Trizole Exposure

EHS received a report that a post-doctoral student had experienced an exposure to a compound called Trizol (phenol/thiocyanate compound) several days earlier and had received medical evaluation and treatment at Christiana Hospital. Trizol is a highly corrosive and toxic chemical that can cause burns on contact with the skin as well as systemic poisoning. Details of the incident are below.

Reportedly the incident took place after hours while the researcher was working alone. He was finishing a process and decided to dilute the remaining solution in the bottom of a tube in an attempt to rinse it into the proper waste container. He took the tube containing 5 ml of the trizol compound to the sink, held it under a running faucet which caused it to splash out of the tube onto his arms causing burns on both forearms. Reportedly the researcher had removed his lab coat just prior to the incident, but was still wearing the proper gloves; however, he reportedly was not wearing his splash goggles. He washed off the affected area on his arms and reported to the Student Health Center, who referred him to Christiana Hospital. Fortunately this lab and department had provided extensive training to include a Standard Operating Procedure (SOP) for this particular operation so the researcher was very aware of the hazards of the material. However, the method used to remove the excess trizol from the tube was a decision made contrary to the established SOP.

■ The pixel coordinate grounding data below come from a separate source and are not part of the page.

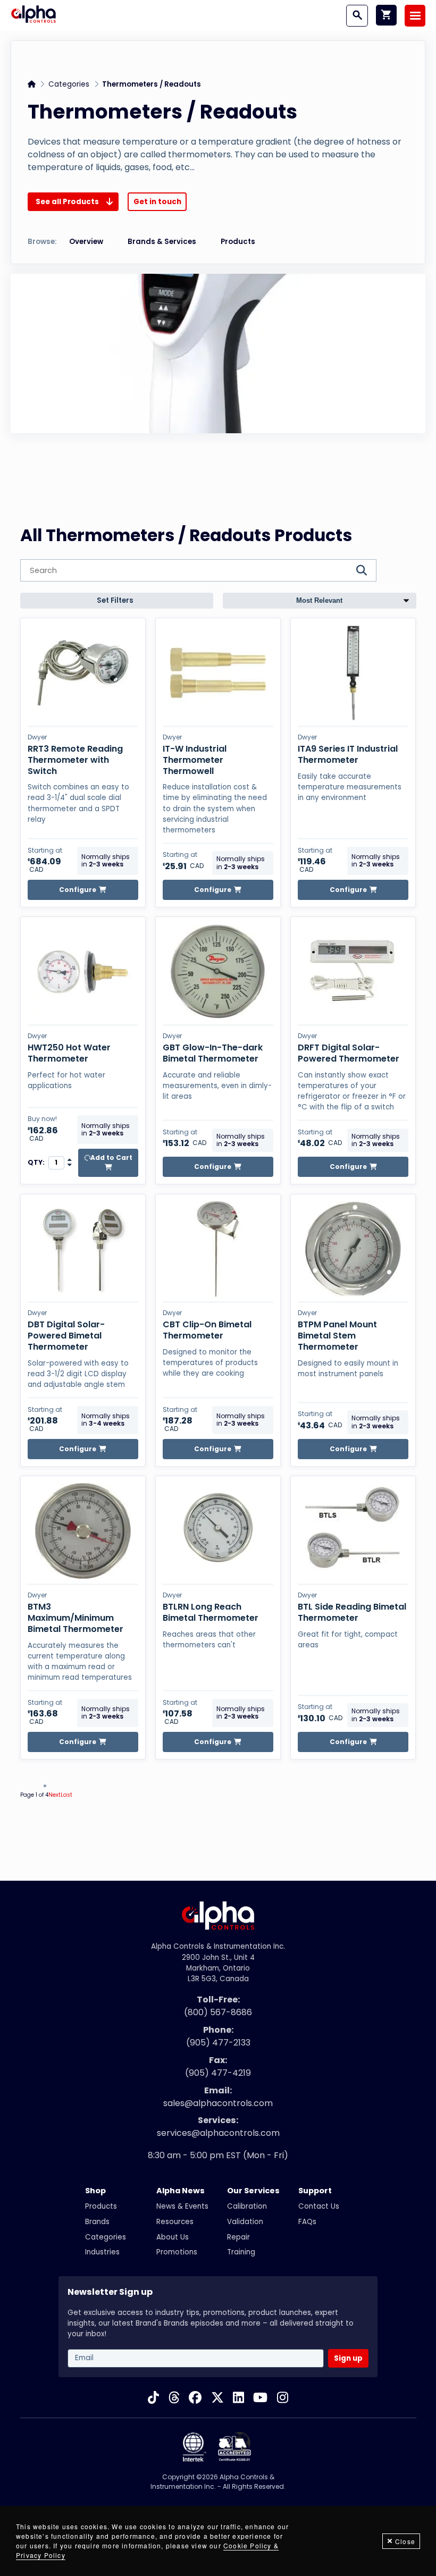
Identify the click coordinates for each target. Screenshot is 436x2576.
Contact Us (318, 2206)
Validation (245, 2222)
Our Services (253, 2190)
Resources (175, 2222)
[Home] (33, 15)
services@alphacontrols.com (218, 2133)
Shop (95, 2190)
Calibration (247, 2206)
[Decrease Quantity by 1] (69, 1165)
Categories (68, 84)
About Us (172, 2237)
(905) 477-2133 (218, 2042)
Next (54, 1795)
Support (315, 2190)
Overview (86, 242)
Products (238, 242)
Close (405, 2541)
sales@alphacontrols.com (218, 2103)
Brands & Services (162, 242)
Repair (238, 2237)
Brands (97, 2222)
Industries (102, 2252)
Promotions (176, 2252)
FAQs (307, 2222)
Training (241, 2252)
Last (66, 1795)
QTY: (36, 1162)
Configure (77, 889)
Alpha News (180, 2190)
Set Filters (115, 600)
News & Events (182, 2206)
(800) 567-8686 (218, 2012)
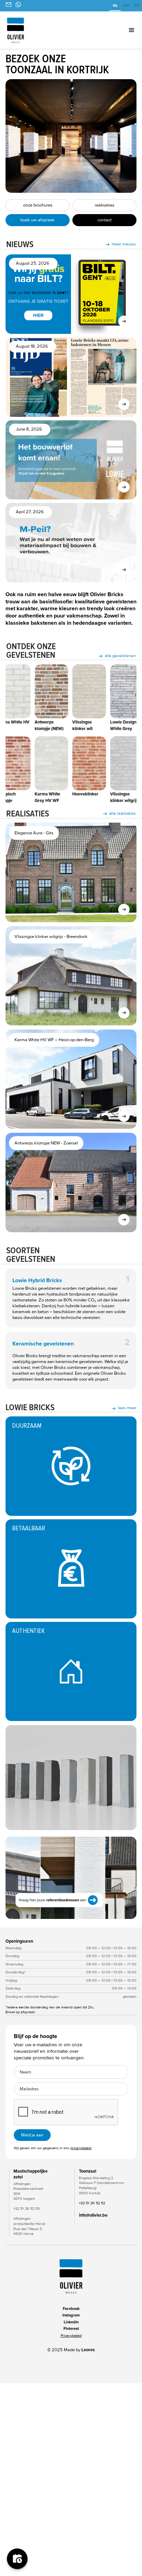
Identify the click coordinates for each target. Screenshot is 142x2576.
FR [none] (137, 5)
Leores (88, 2350)
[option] (126, 6)
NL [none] (115, 5)
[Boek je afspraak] (17, 2558)
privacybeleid (80, 2148)
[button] (120, 30)
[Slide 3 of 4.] (71, 1878)
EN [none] (126, 5)
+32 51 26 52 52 (92, 2203)
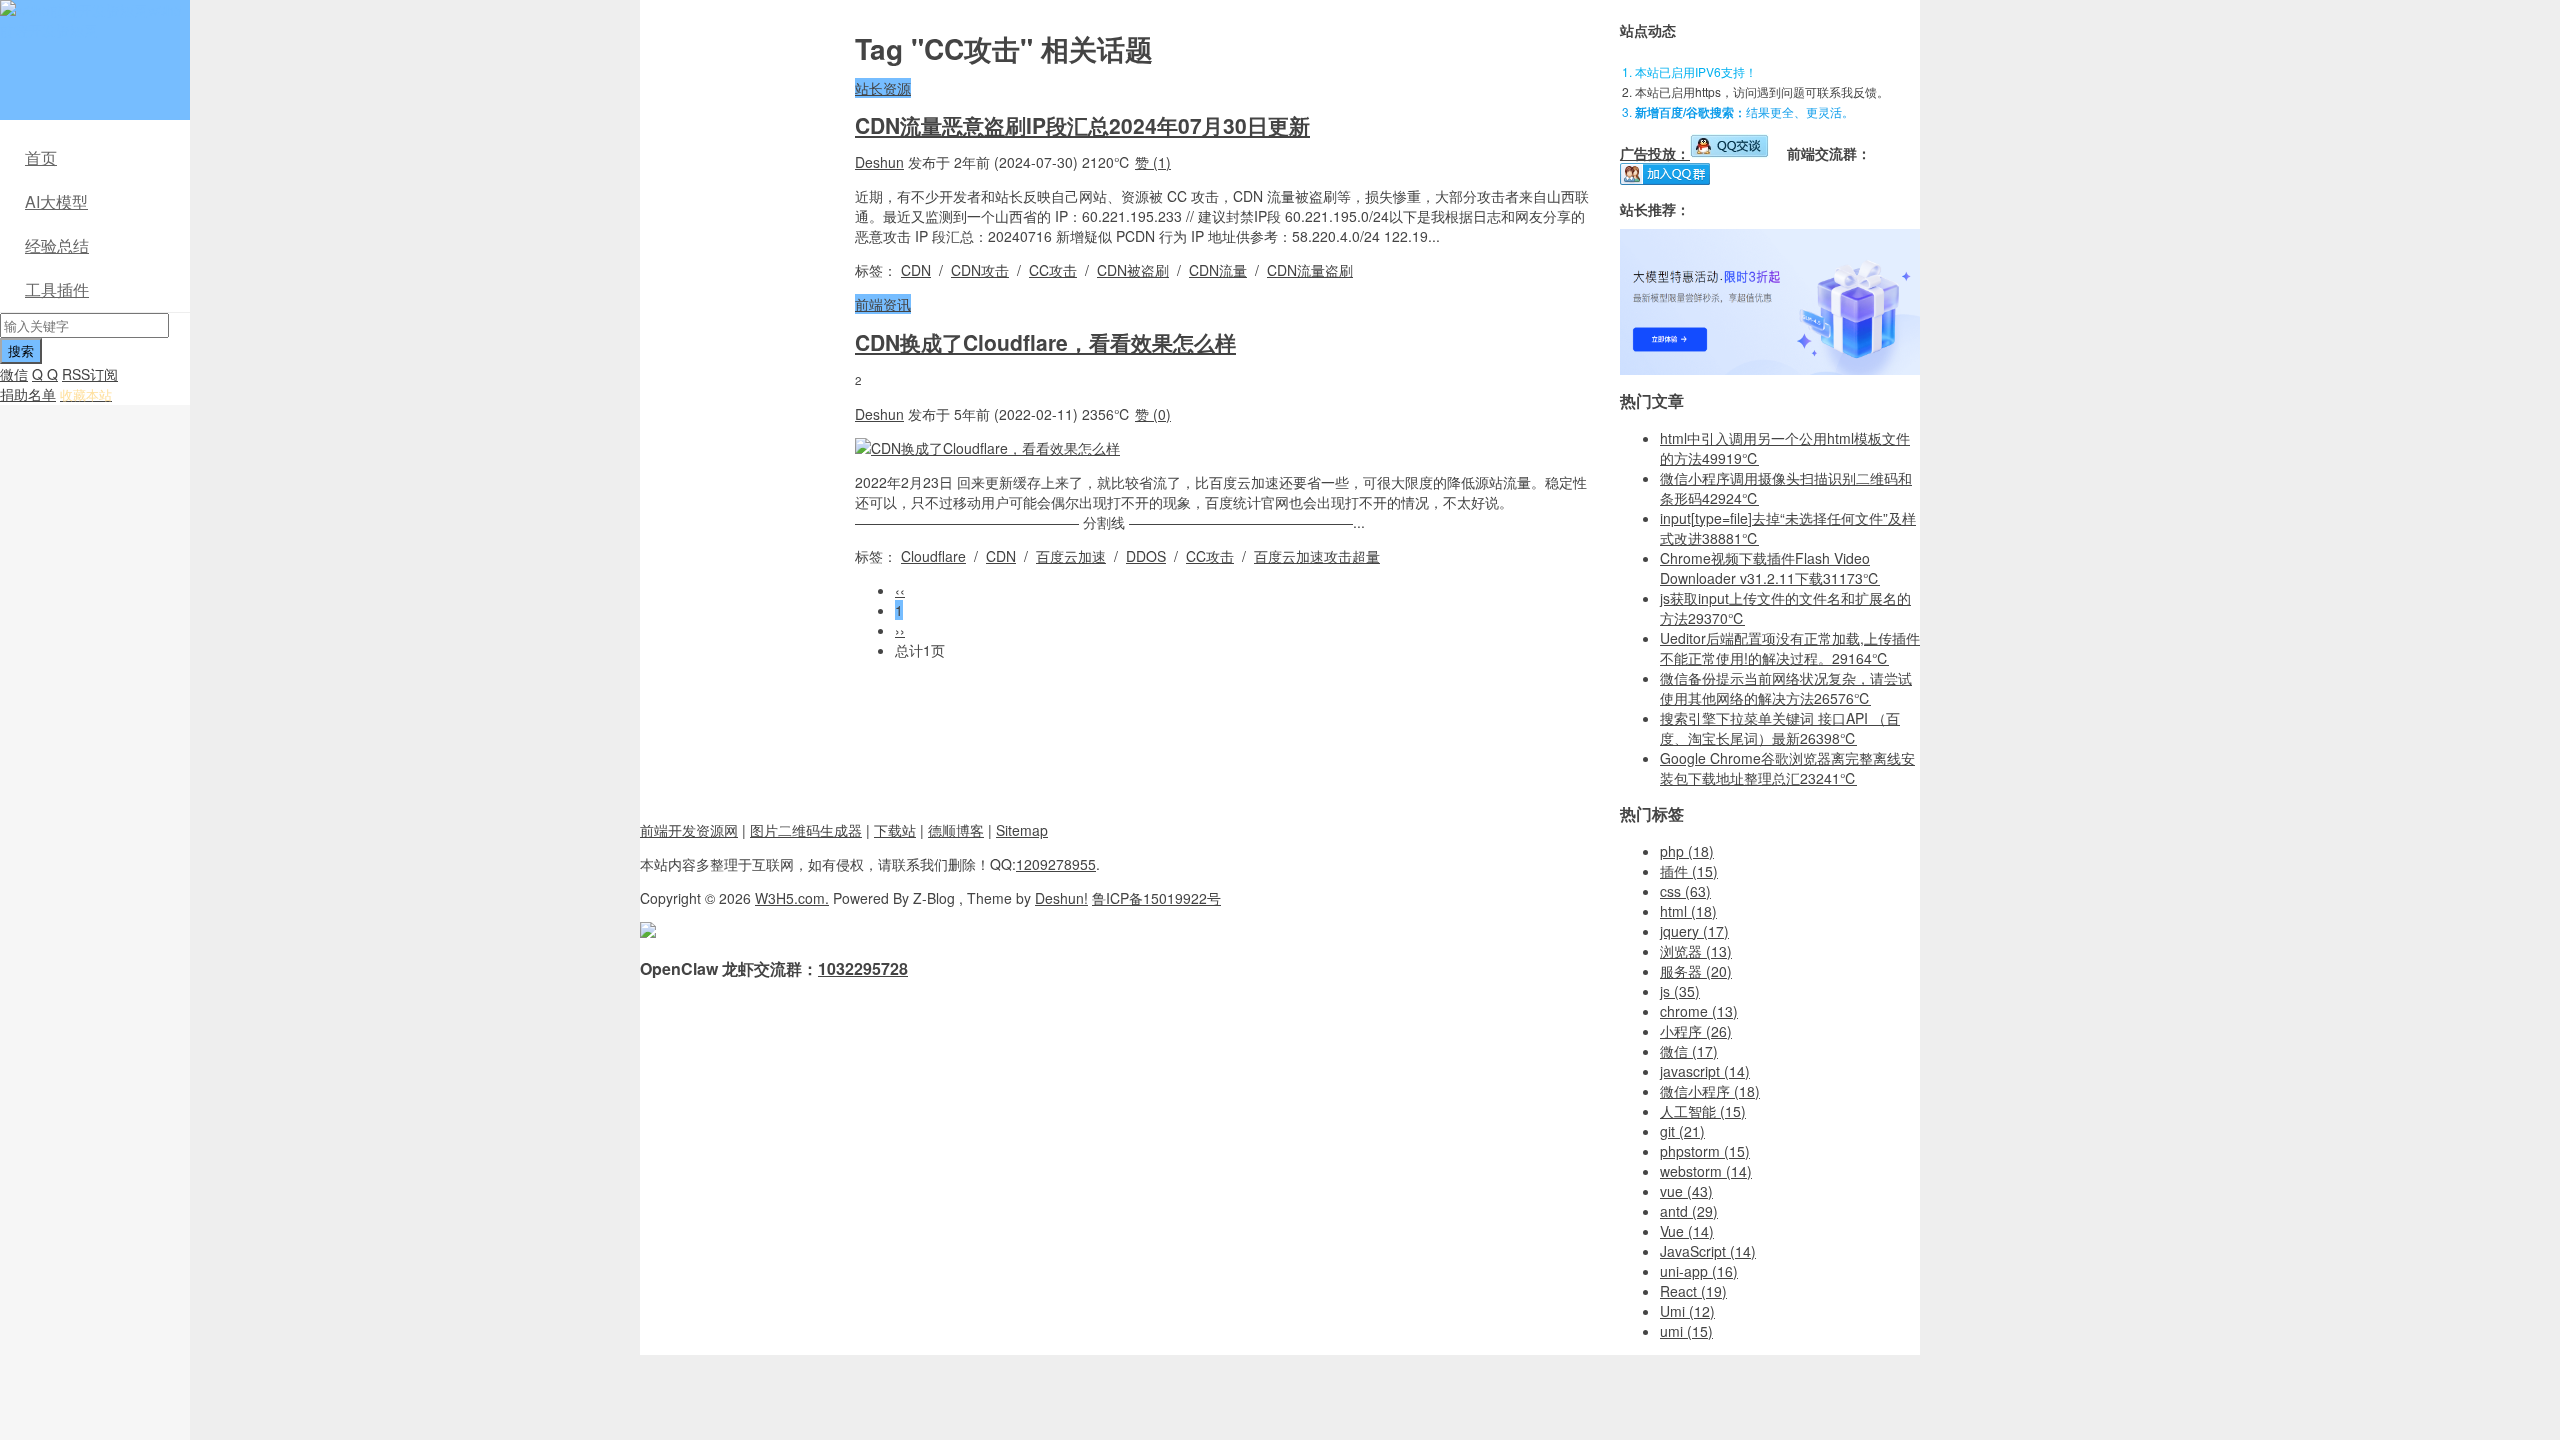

Several key elements of this incident need to be highlighted for lessons learned.

  1. Implement the buddy system when working in a lab, particularly after hours. Never work alone when working with hazardous materials.
  2. Always wear proper PPE including safety eye protection, gloves, and lab coat while in the lab area.
  3. Conduct cold runs - For example, conduct the process using only water in place of the chemicals to gain a better understanding of the possible problems that might be encountered.
  4. Never dilute something directly from the faucet. Use another container to pour the water from thereby eliminating the possibility of excessive force causing the contaminant to splash.
  5. Conduct dilutions in a chemical fume hood over a secondary container or spill paper, particularly if material is high hazard. Use the chemical fume hood sash as a form of protection.
  6. Report any incident to the supervisor and DEHS as soon as possible to ensure proper medical evaluation and follow up treatment is provided and accurate investigations are completed.